強要せられたる結果とは云え、凡人も亦かかる崇高な偉業を成就しうるということは、大きな希望ではないか。大いなる光ではないか。平和なる時代に於て、かかる人の子の至高の苦悩と情熱が花咲きうるという希望は日本を世界を明るくする。ことさらに無益なケチをつけ、悪い方へと解釈したがることは有害だ。美しいものの真実の発芽は必死にまもり育てねばならぬ。
私は戦争を最も呪う。だが、特攻隊を永遠に讃美する。その人間の懊悩苦悶とかくて国のため人のためにささげられたいのちに対して。先ごろ浅草の本願寺だかで浮浪者の救護に挺身し、浮浪者の敬慕を一身にあつめて救護所の所長におされていた学生が発疹チフスのために殉職したという話をきいた。
私のごとく卑小な大人が蛇足する言葉は不要であろう。私の卑小さにも拘わらず偉大なる魂は実在する。私はそれを信じうるだけで幸せだと思う。
青年諸君よ、この戦争は馬鹿げた茶番にすぎず、そして戦争は永遠に呪うべきものであるが、かつて諸氏の胸に宿った「愛国殉国の情熱」が決して間違ったものではないことに最大の自信を持って欲しい。
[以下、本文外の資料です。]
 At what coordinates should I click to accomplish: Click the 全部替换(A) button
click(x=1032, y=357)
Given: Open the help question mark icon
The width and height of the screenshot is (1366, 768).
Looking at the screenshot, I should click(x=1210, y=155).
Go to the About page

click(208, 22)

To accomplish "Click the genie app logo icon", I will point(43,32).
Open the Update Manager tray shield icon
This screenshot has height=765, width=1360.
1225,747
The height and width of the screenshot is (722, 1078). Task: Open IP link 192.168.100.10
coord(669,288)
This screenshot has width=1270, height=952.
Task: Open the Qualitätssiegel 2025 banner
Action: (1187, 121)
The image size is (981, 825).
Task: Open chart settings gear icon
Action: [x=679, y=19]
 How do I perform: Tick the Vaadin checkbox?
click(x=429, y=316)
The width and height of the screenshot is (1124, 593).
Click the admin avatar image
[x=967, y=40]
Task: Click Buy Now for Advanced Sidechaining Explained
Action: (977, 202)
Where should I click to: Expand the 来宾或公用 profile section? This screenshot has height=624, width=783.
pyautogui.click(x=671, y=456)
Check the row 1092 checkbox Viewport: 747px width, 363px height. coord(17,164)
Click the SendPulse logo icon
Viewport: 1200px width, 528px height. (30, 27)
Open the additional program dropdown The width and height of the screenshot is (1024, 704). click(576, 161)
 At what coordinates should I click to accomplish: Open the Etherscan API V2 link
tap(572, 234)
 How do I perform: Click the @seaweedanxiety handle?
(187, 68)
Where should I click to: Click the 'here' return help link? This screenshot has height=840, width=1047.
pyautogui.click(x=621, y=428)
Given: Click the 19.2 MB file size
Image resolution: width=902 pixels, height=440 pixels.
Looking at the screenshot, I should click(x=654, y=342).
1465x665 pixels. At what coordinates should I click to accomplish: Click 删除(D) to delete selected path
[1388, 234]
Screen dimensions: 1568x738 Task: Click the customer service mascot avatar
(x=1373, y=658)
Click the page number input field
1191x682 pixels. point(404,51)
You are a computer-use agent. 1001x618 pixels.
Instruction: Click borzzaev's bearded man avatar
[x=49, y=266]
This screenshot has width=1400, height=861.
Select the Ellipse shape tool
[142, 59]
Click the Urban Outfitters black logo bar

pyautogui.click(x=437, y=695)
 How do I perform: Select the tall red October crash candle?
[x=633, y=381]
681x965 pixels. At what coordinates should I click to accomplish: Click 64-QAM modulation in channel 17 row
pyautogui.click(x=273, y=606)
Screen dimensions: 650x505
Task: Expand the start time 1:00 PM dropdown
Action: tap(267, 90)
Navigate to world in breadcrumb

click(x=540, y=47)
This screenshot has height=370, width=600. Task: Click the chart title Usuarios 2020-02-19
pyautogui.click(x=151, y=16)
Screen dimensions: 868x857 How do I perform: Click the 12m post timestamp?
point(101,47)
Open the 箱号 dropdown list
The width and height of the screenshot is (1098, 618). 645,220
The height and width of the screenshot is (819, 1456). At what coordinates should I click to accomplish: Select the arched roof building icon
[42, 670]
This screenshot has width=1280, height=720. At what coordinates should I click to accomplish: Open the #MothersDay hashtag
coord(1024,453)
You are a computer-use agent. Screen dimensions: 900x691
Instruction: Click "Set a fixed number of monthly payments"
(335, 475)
要求せられた「殉国の情熱」を、自発的な、人間自らの生き方の中に見出みいだすことが不可能であろうか。それを思う私が間違っているのであろうか。--『特攻隊に捧ぐ』 - 目下の我々のモラルや秩序や理念だけでは、人間は窮すると中世になる。
……一方的に自分の利益だけを主張する、ということには、これを自分一人でやる場合には非常に勇気がいるのである。ところが徒党を結んでやる場合には、全然勇気がいらない。
……私も中世を好まない。中世よりも古代、原人の倫理を好み、中世に復帰するなら古代に、まず原人に復帰したいと考える。カミシモをぬぐなら、カミシモだけぬいで中世にとゞまるよりも、フンドシまでぬいで原人まで戻ろうというのが私の愛する方法だ。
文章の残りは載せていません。